**WHAT THE TASK REQUIRES**
For the records below, please print exactly and only the lines from the one with "Instruction: Click the" down to the one with "This screenshot has width=1200, height=630.", both ends included, omitting the pictures.

START DATA RECORDS

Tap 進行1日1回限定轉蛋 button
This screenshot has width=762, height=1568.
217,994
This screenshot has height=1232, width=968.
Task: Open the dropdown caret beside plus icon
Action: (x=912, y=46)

END DATA RECORDS
START DATA RECORDS

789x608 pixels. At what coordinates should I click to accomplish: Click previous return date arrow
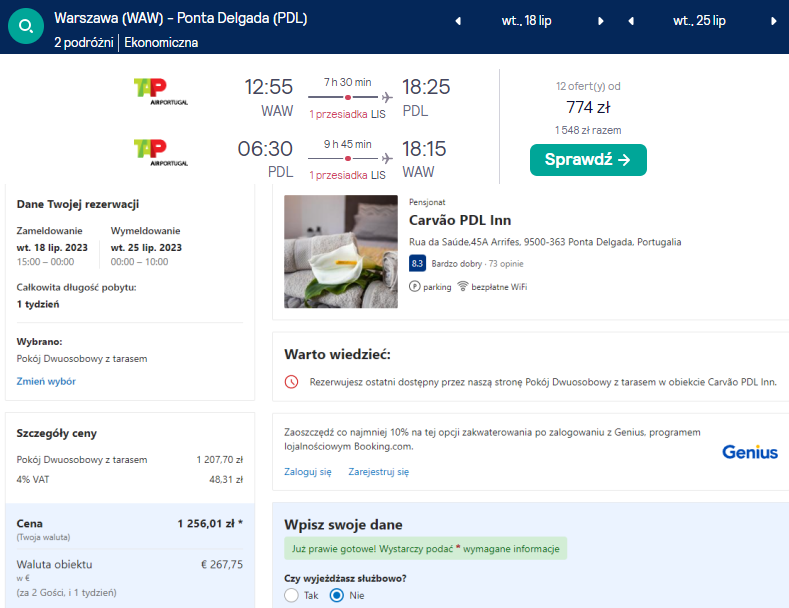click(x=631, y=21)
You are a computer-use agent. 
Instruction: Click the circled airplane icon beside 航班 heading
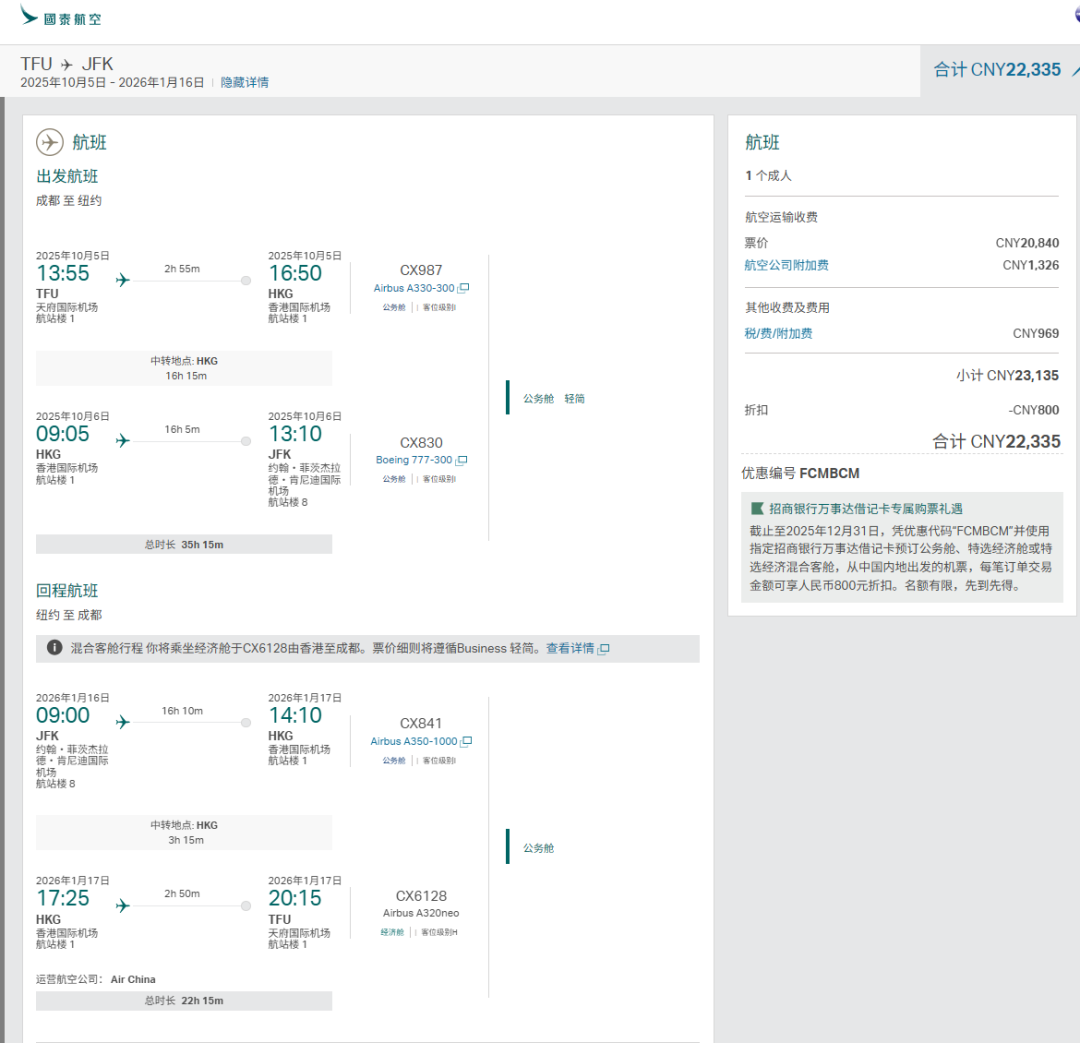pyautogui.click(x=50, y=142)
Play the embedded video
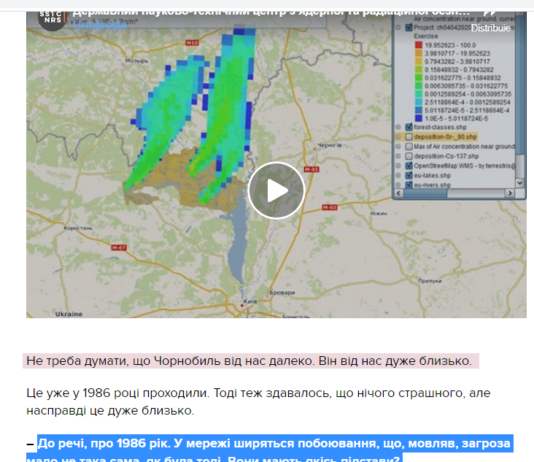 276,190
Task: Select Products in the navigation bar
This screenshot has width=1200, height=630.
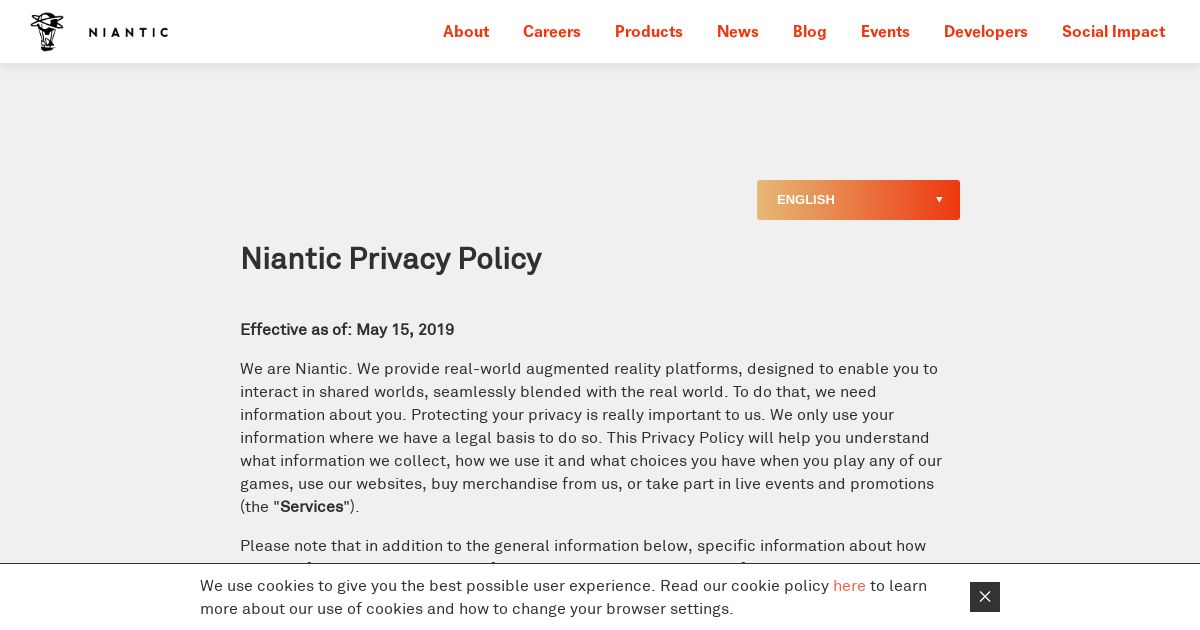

END DATA RECORDS
START DATA RECORDS

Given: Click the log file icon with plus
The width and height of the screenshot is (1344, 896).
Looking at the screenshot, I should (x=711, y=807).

END DATA RECORDS

**OUTPUT**
Instruction: Click the circled airplane icon beside 航班 heading
pyautogui.click(x=50, y=142)
Play the embedded video
 276,190
Task: Select Products in the navigation bar
This screenshot has width=1200, height=630.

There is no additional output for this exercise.